● Action item
Restate word for word the section of the entries that opens at the line containing "This screenshot has width=1512, height=788." and closes at the line containing "Given: Click the", both lines kept, pictures dropped.

● Supplied data
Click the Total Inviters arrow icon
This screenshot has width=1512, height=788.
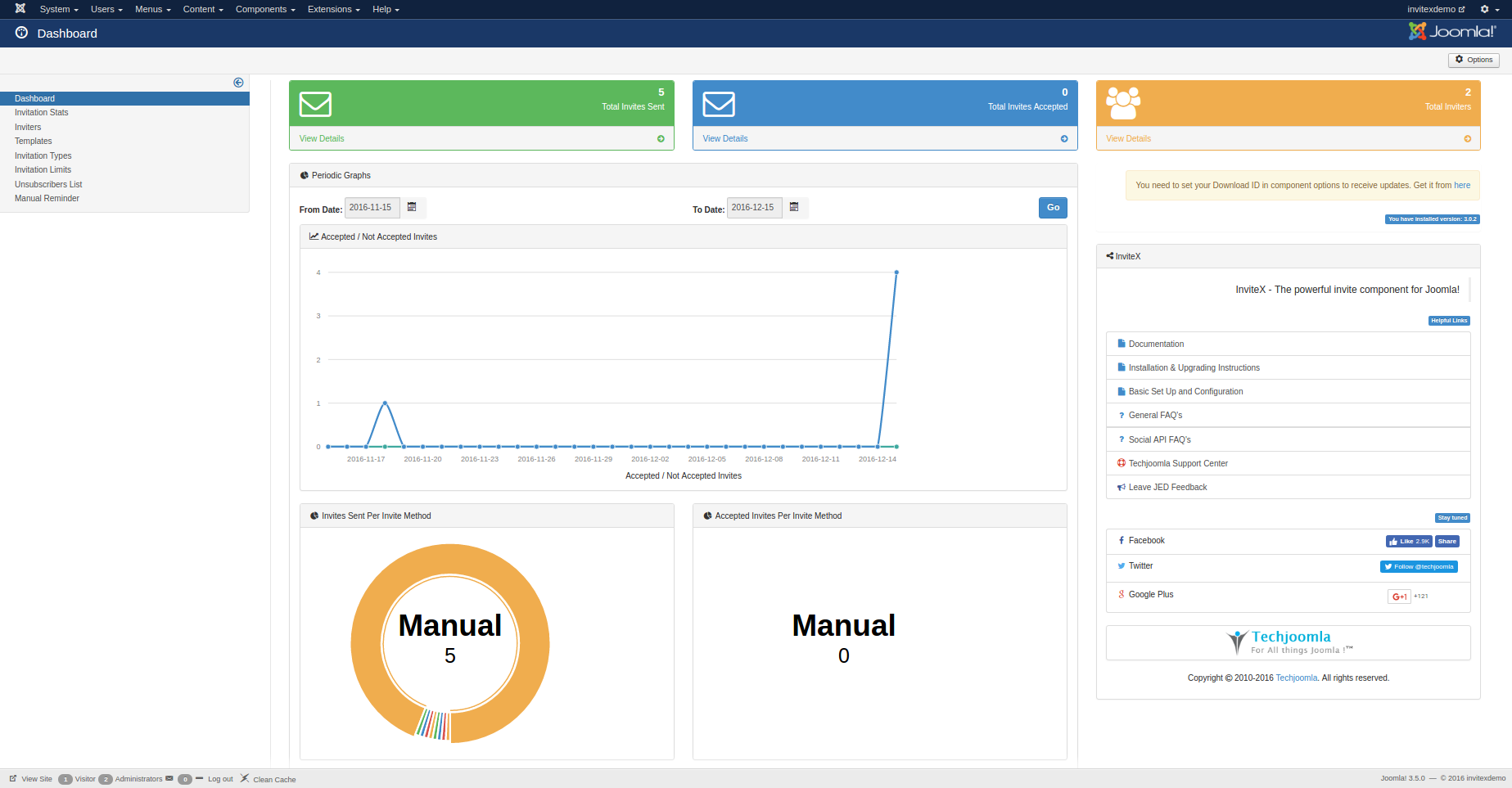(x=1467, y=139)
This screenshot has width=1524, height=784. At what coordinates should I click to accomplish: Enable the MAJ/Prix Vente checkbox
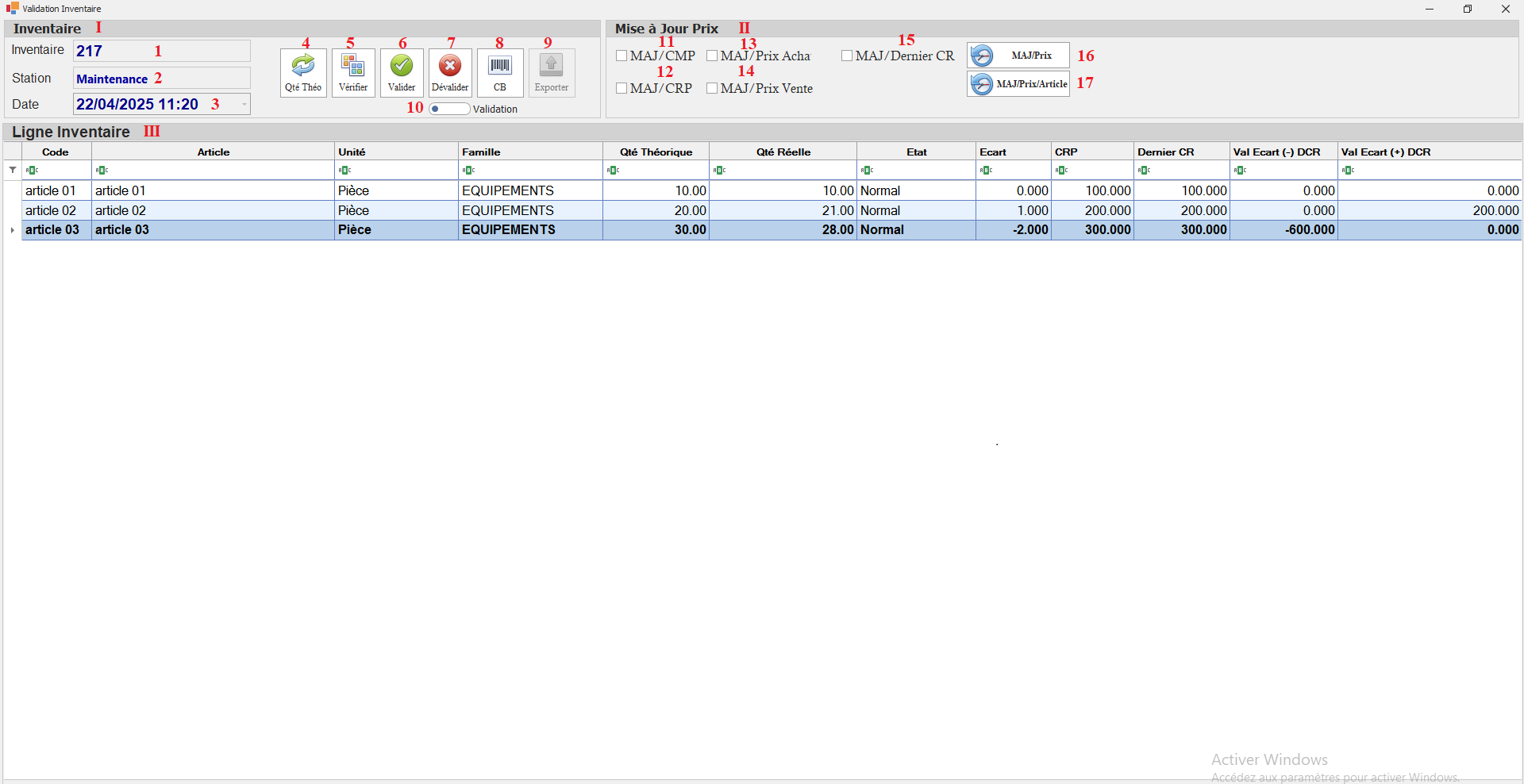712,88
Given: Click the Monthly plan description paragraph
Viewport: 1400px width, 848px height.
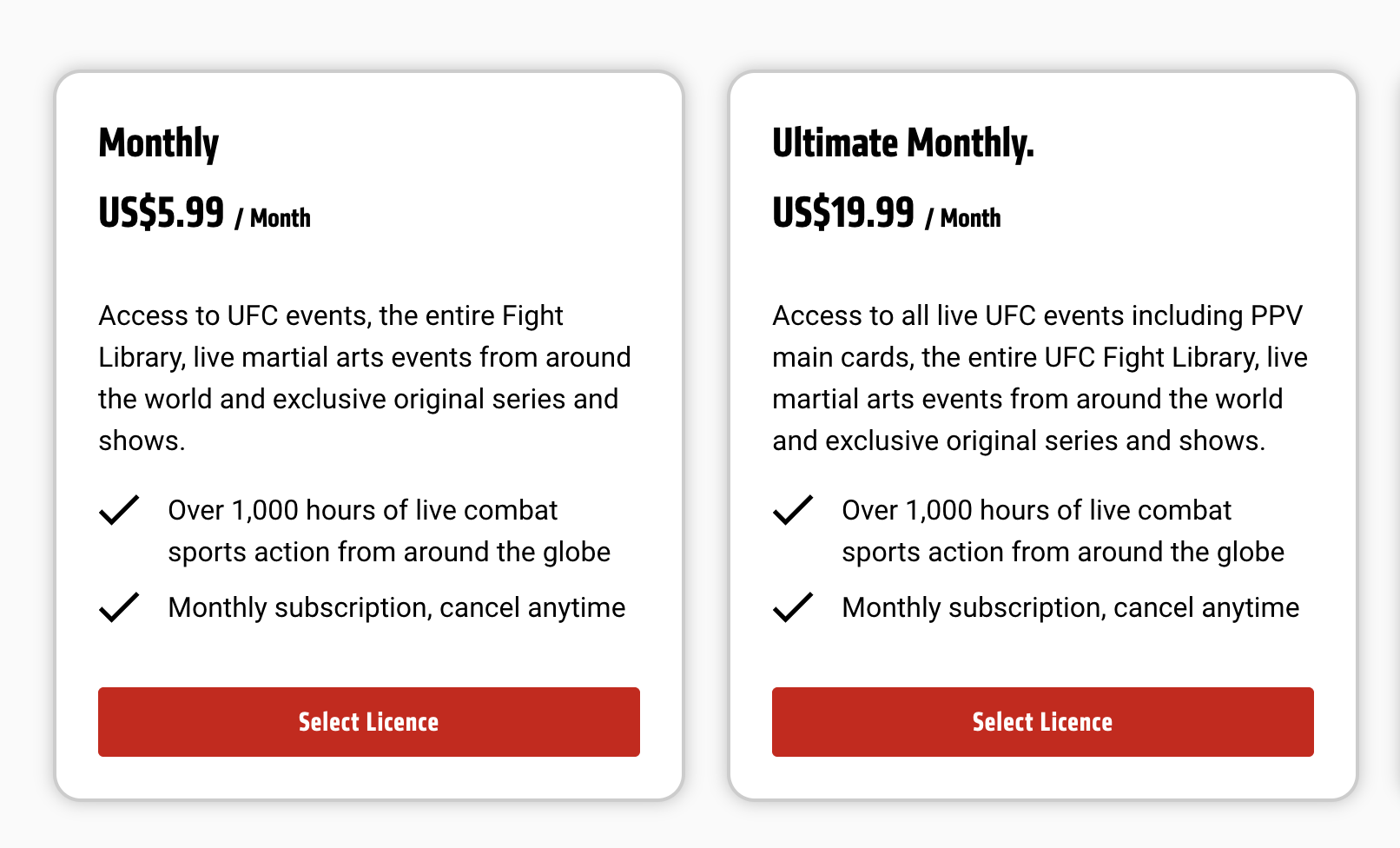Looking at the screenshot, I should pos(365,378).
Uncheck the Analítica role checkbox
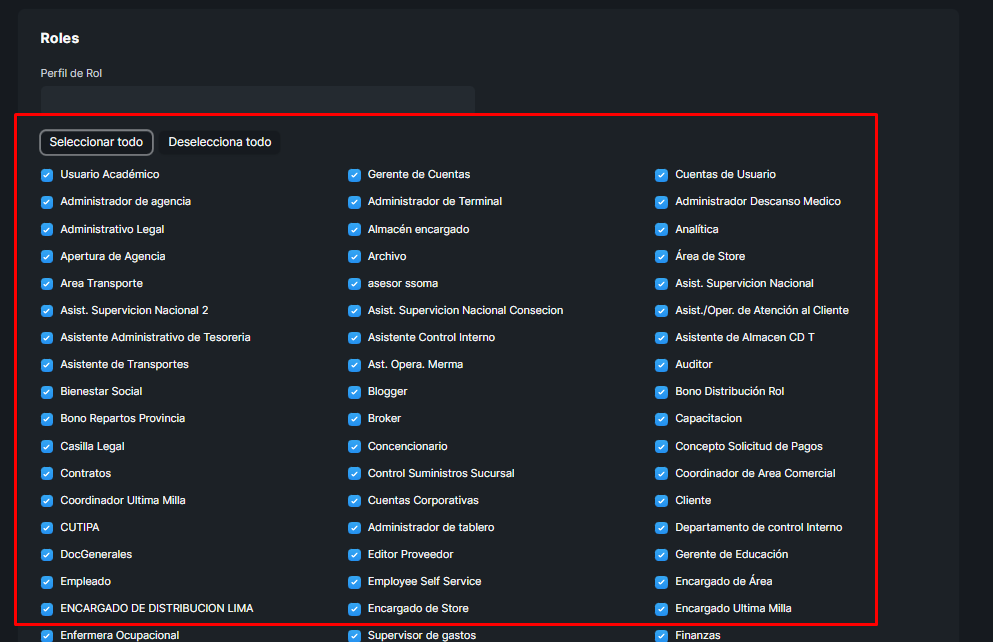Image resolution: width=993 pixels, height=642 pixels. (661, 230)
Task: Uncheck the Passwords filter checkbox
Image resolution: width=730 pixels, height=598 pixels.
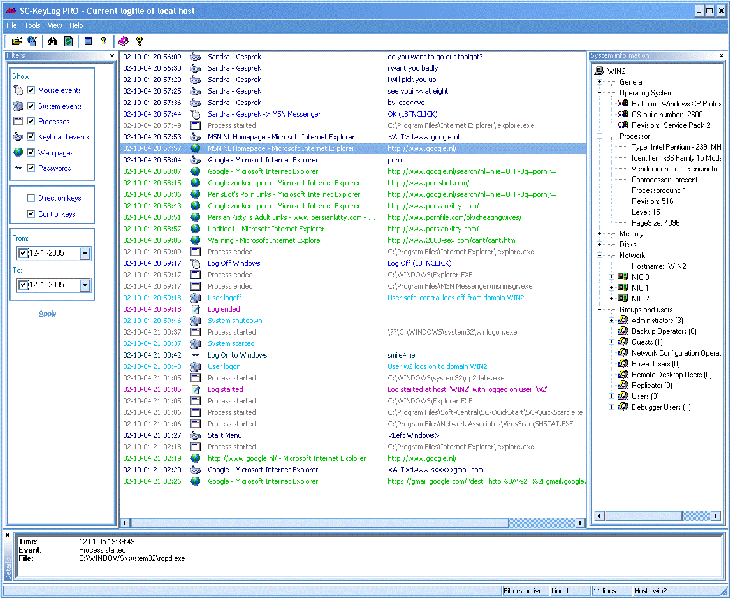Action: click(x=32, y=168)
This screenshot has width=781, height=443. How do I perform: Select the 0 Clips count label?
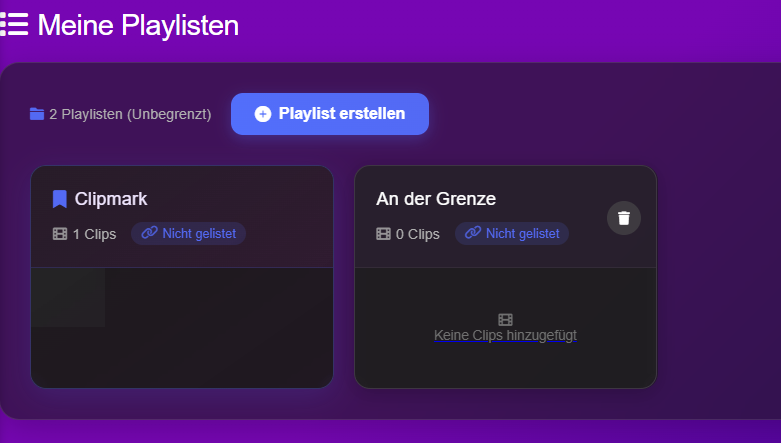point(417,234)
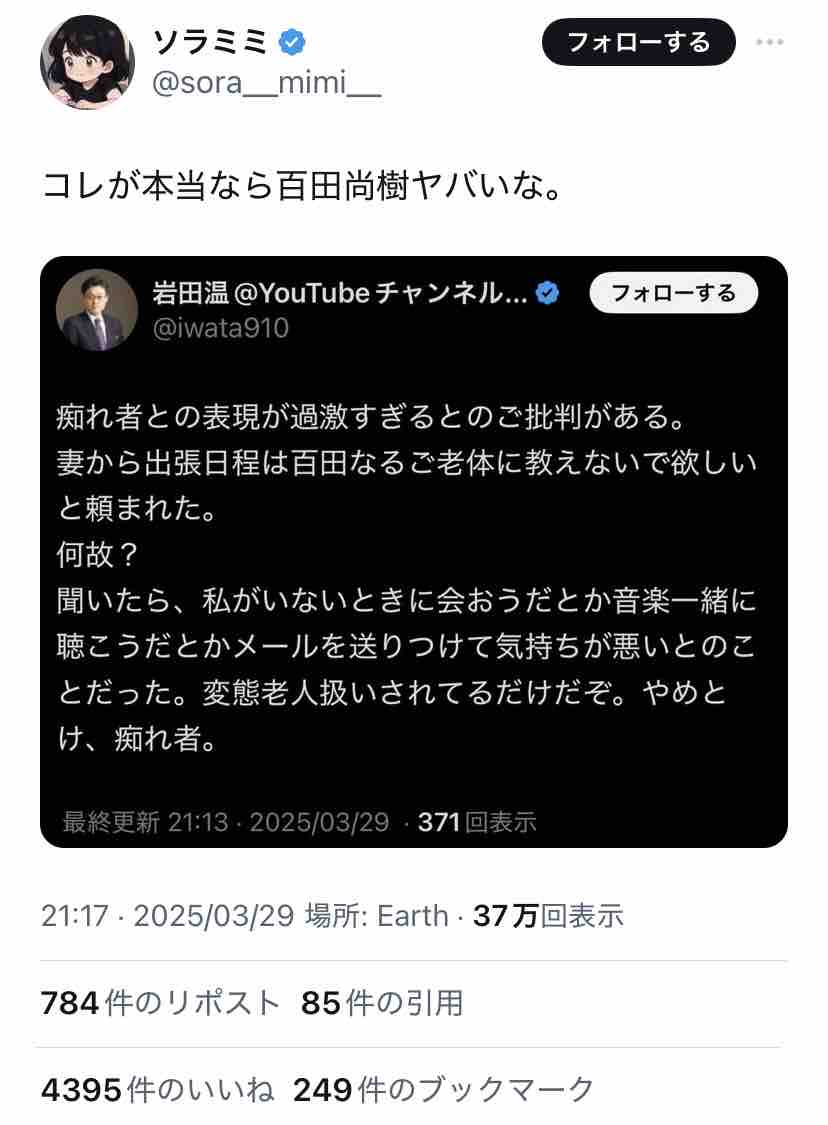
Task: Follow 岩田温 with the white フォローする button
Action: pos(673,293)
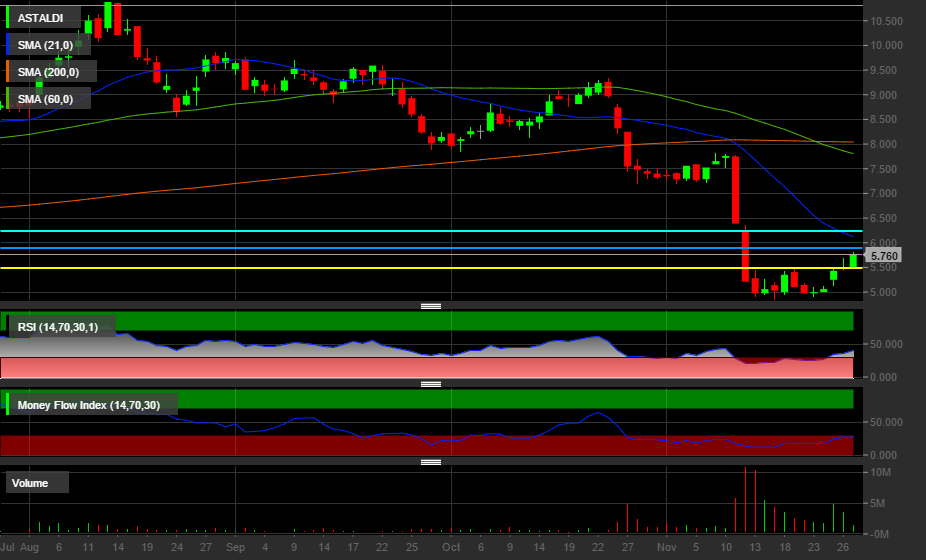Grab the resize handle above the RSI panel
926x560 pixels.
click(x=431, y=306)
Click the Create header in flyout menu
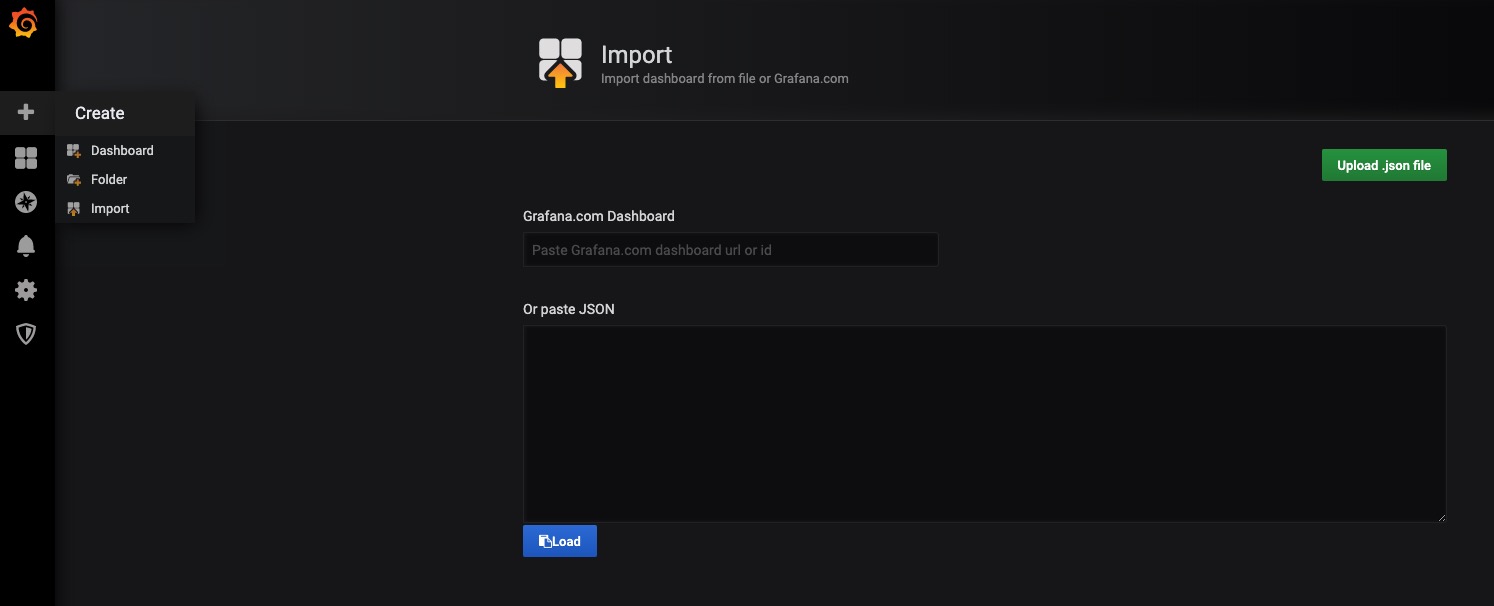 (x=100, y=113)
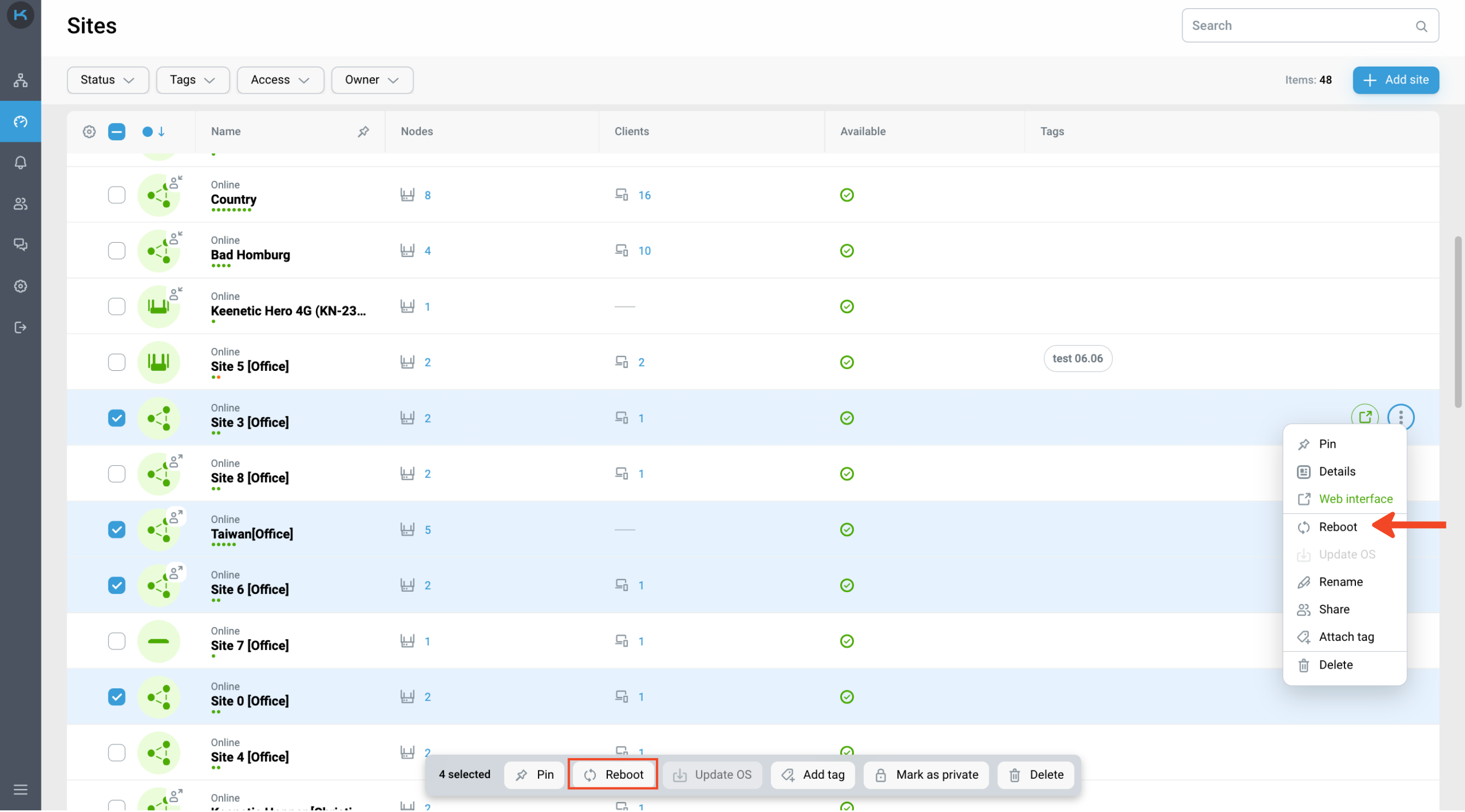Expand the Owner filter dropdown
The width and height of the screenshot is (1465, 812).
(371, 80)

● Written response
This screenshot has width=1512, height=788.
(x=1467, y=139)
This screenshot has width=1524, height=784. At what coordinates should I click to accomplish: Enable the MAJ/Prix Vente checkbox
712,88
Given: Click the Monthly plan description paragraph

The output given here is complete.